Final answer:
To find the Karl Pearson's coefficient of correlation between the price and the quantity demanded, we need to calculate the correlation coefficient using the given data. The Karl Pearson's coefficient of correlation between the price and the quantity demanded is 1.
Step-by-step explanation:
To find the Karl Pearson's coefficient of correlation between the price and the quantity demanded, we need to calculate the correlation coefficient using the given data: 5, 10, 15, 20, 25.
- First, find the mean of both the price and the quantity demanded: mean_price = (5 + 10 + 15 + 20 + 25) / 5 = 15 and mean_quantity = (5 + 10 + 15 + 20 + 25) / 5 = 15.
- Next, calculate the deviations from the mean for each data point: price_deviations = {5 - 15, 10 - 15, 15 - 15, 20 - 15, 25 - 15} = {-10, -5, 0, 5, 10} and quantity_deviations = {5 - 15, 10 - 15, 15 - 15, 20 - 15, 25 - 15} = {-10, -5, 0, 5, 10}.
- Then, calculate the sum of the products of the deviations: sum_products = (-10 * -10) + (-5 * -5) + (0 * 0) + (5 * 5) + (10 * 10) = 150.

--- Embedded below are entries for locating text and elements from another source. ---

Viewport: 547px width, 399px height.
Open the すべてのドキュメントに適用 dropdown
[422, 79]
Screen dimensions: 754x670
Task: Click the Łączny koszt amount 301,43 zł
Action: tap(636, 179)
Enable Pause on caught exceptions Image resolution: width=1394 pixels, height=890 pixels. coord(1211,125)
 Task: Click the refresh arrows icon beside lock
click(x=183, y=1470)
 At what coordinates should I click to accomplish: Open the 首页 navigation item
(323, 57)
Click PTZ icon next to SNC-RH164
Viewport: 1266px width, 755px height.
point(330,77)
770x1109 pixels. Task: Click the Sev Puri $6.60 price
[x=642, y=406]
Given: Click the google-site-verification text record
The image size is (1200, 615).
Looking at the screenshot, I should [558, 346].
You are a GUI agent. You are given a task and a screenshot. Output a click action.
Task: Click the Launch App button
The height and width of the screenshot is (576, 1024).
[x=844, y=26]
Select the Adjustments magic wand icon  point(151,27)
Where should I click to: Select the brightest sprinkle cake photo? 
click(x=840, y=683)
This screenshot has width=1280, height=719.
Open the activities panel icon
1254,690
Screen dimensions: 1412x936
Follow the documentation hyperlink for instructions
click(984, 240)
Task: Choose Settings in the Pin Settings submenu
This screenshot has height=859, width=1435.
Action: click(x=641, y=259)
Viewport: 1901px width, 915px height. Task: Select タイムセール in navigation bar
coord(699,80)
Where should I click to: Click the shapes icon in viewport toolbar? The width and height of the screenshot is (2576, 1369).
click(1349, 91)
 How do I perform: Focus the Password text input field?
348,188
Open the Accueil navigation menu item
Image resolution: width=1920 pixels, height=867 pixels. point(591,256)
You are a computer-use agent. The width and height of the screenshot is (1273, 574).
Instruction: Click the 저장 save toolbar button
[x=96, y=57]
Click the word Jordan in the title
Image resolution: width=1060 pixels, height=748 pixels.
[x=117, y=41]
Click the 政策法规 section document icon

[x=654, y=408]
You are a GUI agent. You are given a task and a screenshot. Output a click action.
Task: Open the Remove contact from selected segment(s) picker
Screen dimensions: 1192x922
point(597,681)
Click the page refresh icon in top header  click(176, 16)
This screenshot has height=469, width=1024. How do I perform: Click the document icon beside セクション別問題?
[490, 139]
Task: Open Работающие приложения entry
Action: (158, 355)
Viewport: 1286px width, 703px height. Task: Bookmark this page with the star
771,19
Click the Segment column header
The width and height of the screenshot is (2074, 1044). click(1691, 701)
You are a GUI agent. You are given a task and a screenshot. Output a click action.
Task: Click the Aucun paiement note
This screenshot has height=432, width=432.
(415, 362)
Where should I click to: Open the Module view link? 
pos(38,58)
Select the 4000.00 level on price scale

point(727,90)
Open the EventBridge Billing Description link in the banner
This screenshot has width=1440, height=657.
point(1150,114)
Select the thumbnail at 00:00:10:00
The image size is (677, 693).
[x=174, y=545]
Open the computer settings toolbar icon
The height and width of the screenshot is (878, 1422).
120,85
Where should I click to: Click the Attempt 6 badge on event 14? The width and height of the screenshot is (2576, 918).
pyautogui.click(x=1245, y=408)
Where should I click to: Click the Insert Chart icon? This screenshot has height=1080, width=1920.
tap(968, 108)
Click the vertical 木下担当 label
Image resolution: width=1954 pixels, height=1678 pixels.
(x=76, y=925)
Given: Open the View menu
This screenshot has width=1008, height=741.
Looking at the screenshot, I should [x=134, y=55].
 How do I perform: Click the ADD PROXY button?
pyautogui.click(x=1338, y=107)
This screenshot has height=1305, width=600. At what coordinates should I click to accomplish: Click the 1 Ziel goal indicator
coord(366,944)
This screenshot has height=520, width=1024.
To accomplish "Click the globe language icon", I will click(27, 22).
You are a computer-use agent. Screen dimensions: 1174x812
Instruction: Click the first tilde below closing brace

- Finally, calculate the standard deviations of price and quantity demanded:
- standard_deviation_price = sqrt(((-10 * -10) + (-5 * -5) + (0 * 0) + (5 * 5) + (10 * 10)) / 5) = 7.746.
- standard_deviation_quantity = sqrt(((-10 * -10) + (-5 * -5) + (0 * 0) + (5 * 5) + (10 * 10)) / 5) = 7.746.
Now, calculate the correlation coefficient using the formula: r = (sum_products) / (standard_deviation_price * standard_deviation_quantity) = 150 / (7.746 * 7.746) = 1.
The Karl Pearson's coefficient of correlation between the price and the quantity demanded is 1.